Maple syrup is best known a sweetener made from the sap of maple trees. It is most often eaten with pancakes or waffles, but is also put on everything from ice-cream to corn bread. It is also used as an ingredient in baking or in preparing desserts.


Production

Maple syrup comes from eastern Canada and the northern United States. However, it can be made wherever maples grow. Most maple trees can be used as a source of sap, but the sugar maple and black maple are the most favored. A maple syrup production farm is called a sugarbush or the sugarwoods. In Colonial days farmers actually went to the woods and "camped" there while making maple syrup.

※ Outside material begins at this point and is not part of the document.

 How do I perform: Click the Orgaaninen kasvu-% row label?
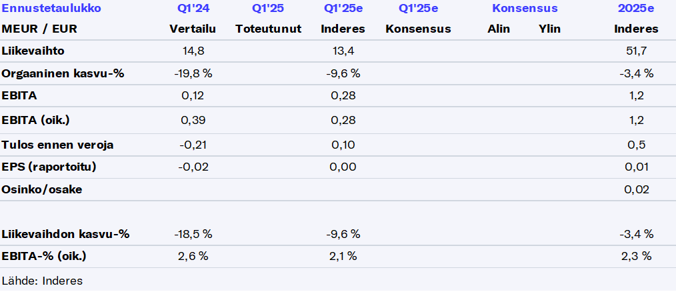click(x=63, y=73)
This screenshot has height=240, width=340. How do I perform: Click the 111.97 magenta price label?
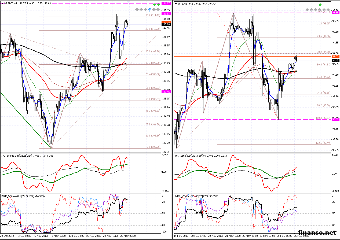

Canada produced more than three-quarters of the world's maple syrup. In Quebec, the process has become part of the culture where rustic meals are served with maple syrup-based products. There is a seasonal treat of thickened hot syrup poured onto fresh snow then eaten off sticks, like taffy, as it quickly cools. Maple tree's leaf has come to symbolize Canada, and is depicted on its flag. Making the syrup


Production is concentrated in February, March and April, depending on local weather conditions. To make the syrup, holes are bored into the maple trees and hollow tubes termed spiles or spouts are inserted. Modern use of plastic tubing with a partial vacuum has enabled increased production. A new hole must be drilled each year, as the old hole will produce sap for only one season due to the natural healing process of the tree, called walling-off.


Initially the sap has a very low concentration of sugars. The sap is fed automatically from the storage tank through a valve to a flat stainless steel pan to boil it down until it forms a sweet syrup. The sap/syrup flows among the baffles of the pan, gradually becoming sweeter as it flows, and is drawn off when it is a minimum 66% sugar content.


This process is slow, because most of the water has to boil out of the sap before it is the right consistency. It takes approximately 40 litres of sap to make one litre of maple syrup.


The best "sugaring" weather is clear, with days above freezing and nights below freezing. It is the alternating temperatures above and below the freezing point that cause the sap to flow from the trees. Syrup made late in the season, when there are very few night-time freezes, is dark, mostly due to microbial action.


Maple syrup is sometimes boiled down further to make maple sugar, usually sold in pressed blocks, and maple butter.


Today’s maple syrup

Most "maple-flavored" syrups on the market today in the United States are imitation maple syrups, usually with little or no real maple content, which are less expensive. They are usually thickened far beyond the viscosity of real maple syrup.